» **Saved data entries**
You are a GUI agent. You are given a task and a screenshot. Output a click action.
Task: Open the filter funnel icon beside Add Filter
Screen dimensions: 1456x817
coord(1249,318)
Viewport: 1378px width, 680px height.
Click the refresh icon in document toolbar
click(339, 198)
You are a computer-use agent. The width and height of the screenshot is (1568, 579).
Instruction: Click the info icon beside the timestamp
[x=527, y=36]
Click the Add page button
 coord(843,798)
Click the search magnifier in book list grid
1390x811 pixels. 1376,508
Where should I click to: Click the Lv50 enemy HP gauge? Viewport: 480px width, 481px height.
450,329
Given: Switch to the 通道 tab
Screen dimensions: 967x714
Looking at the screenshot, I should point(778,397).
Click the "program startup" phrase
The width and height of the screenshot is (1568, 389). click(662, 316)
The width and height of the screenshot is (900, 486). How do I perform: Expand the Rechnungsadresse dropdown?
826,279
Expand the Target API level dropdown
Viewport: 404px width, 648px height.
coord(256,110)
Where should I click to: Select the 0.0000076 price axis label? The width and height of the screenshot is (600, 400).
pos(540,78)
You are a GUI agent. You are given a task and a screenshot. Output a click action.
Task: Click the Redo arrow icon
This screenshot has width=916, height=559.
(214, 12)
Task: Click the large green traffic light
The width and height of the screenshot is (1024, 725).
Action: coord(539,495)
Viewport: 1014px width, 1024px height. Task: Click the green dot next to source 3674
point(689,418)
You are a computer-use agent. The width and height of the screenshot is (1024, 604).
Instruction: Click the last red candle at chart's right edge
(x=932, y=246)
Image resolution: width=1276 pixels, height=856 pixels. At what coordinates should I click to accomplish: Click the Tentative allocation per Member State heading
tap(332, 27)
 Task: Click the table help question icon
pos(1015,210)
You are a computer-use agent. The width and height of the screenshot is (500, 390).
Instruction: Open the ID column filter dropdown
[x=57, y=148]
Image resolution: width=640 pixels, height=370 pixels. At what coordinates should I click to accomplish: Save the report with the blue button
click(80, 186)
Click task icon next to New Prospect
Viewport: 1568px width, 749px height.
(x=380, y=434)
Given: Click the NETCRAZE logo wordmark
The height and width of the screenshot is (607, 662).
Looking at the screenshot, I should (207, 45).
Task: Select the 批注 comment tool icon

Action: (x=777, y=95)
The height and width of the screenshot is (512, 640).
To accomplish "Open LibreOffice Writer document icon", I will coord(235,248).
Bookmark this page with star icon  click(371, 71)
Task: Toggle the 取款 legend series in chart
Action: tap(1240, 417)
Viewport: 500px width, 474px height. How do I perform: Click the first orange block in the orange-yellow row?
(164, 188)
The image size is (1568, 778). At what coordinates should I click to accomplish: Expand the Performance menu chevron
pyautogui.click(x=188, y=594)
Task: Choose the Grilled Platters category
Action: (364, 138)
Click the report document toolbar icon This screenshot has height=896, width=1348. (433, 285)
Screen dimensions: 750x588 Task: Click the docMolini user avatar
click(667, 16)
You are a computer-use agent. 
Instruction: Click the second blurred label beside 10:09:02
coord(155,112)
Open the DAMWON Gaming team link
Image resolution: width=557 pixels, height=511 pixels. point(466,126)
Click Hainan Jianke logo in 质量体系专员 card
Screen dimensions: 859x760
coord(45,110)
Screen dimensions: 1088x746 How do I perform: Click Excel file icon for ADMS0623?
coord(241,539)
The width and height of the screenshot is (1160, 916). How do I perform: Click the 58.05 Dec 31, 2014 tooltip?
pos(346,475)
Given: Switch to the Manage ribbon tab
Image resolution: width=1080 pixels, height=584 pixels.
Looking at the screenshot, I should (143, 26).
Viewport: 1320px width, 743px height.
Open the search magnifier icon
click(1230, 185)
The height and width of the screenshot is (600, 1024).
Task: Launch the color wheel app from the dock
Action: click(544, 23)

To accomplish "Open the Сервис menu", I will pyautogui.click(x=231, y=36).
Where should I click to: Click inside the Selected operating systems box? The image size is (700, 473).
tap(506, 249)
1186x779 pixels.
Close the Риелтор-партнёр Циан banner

» **Task details**
An exact written copy of every entry is the required answer.

» **Task response**
You are a GUI agent. You are given a task and a screenshot. Output a click action.
Task: Open the filter funnel icon beside Add Filter
Screen dimensions: 1456x817
coord(1249,318)
Viewport: 1378px width, 680px height.
Click the refresh icon in document toolbar
click(339, 198)
You are a computer-use agent. The width and height of the screenshot is (1568, 579).
Instruction: Click the info icon beside the timestamp
[x=527, y=36]
Click the Add page button
 coord(843,798)
Click the search magnifier in book list grid
1390x811 pixels. 1376,508
Where should I click to: Click the Lv50 enemy HP gauge? Viewport: 480px width, 481px height.
450,329
Given: Switch to the 通道 tab
Screen dimensions: 967x714
Looking at the screenshot, I should point(778,397).
Click the "program startup" phrase
The width and height of the screenshot is (1568, 389). click(662, 316)
The width and height of the screenshot is (900, 486). How do I perform: Expand the Rechnungsadresse dropdown?
826,279
Expand the Target API level dropdown
Viewport: 404px width, 648px height.
coord(256,110)
Where should I click to: Select the 0.0000076 price axis label? The width and height of the screenshot is (600, 400).
pos(540,78)
You are a GUI agent. You are given a task and a screenshot. Output a click action.
Task: Click the Redo arrow icon
This screenshot has width=916, height=559.
(214, 12)
Task: Click the large green traffic light
The width and height of the screenshot is (1024, 725).
Action: coord(539,495)
Viewport: 1014px width, 1024px height. Task: Click the green dot next to source 3674
point(689,418)
You are a computer-use agent. The width and height of the screenshot is (1024, 604).
Instruction: Click the last red candle at chart's right edge
(x=932, y=246)
Image resolution: width=1276 pixels, height=856 pixels. At what coordinates should I click to accomplish: Click the Tentative allocation per Member State heading
tap(332, 27)
 Task: Click the table help question icon
pos(1015,210)
You are a computer-use agent. The width and height of the screenshot is (500, 390).
Instruction: Open the ID column filter dropdown
[x=57, y=148]
Image resolution: width=640 pixels, height=370 pixels. At what coordinates should I click to accomplish: Save the report with the blue button
click(80, 186)
Click task icon next to New Prospect
Viewport: 1568px width, 749px height.
(x=380, y=434)
Given: Click the NETCRAZE logo wordmark
The height and width of the screenshot is (607, 662).
Looking at the screenshot, I should (207, 45).
Task: Select the 批注 comment tool icon

Action: (x=777, y=95)
The height and width of the screenshot is (512, 640).
To accomplish "Open LibreOffice Writer document icon", I will coord(235,248).
Bookmark this page with star icon  click(371, 71)
Task: Toggle the 取款 legend series in chart
Action: tap(1240, 417)
Viewport: 500px width, 474px height. How do I perform: Click the first orange block in the orange-yellow row?
(164, 188)
The image size is (1568, 778). At what coordinates should I click to accomplish: Expand the Performance menu chevron
pyautogui.click(x=188, y=594)
Task: Choose the Grilled Platters category
Action: (364, 138)
Click the report document toolbar icon This screenshot has height=896, width=1348. (433, 285)
Screen dimensions: 750x588 Task: Click the docMolini user avatar
click(667, 16)
You are a computer-use agent. 
Instruction: Click the second blurred label beside 10:09:02
coord(155,112)
Open the DAMWON Gaming team link
Image resolution: width=557 pixels, height=511 pixels. point(466,126)
Click Hainan Jianke logo in 质量体系专员 card
Screen dimensions: 859x760
coord(45,110)
Screen dimensions: 1088x746 How do I perform: Click Excel file icon for ADMS0623?
coord(241,539)
The width and height of the screenshot is (1160, 916). How do I perform: Click the 58.05 Dec 31, 2014 tooltip?
pos(346,475)
Given: Switch to the Manage ribbon tab
Image resolution: width=1080 pixels, height=584 pixels.
Looking at the screenshot, I should (143, 26).
Viewport: 1320px width, 743px height.
Open the search magnifier icon
click(1230, 185)
The height and width of the screenshot is (600, 1024).
Task: Launch the color wheel app from the dock
Action: click(544, 23)

To accomplish "Open the Сервис menu", I will pyautogui.click(x=231, y=36).
Where should I click to: Click inside the Selected operating systems box? The image size is (700, 473).
tap(506, 249)
1186x779 pixels.
Close the Риелтор-партнёр Циан banner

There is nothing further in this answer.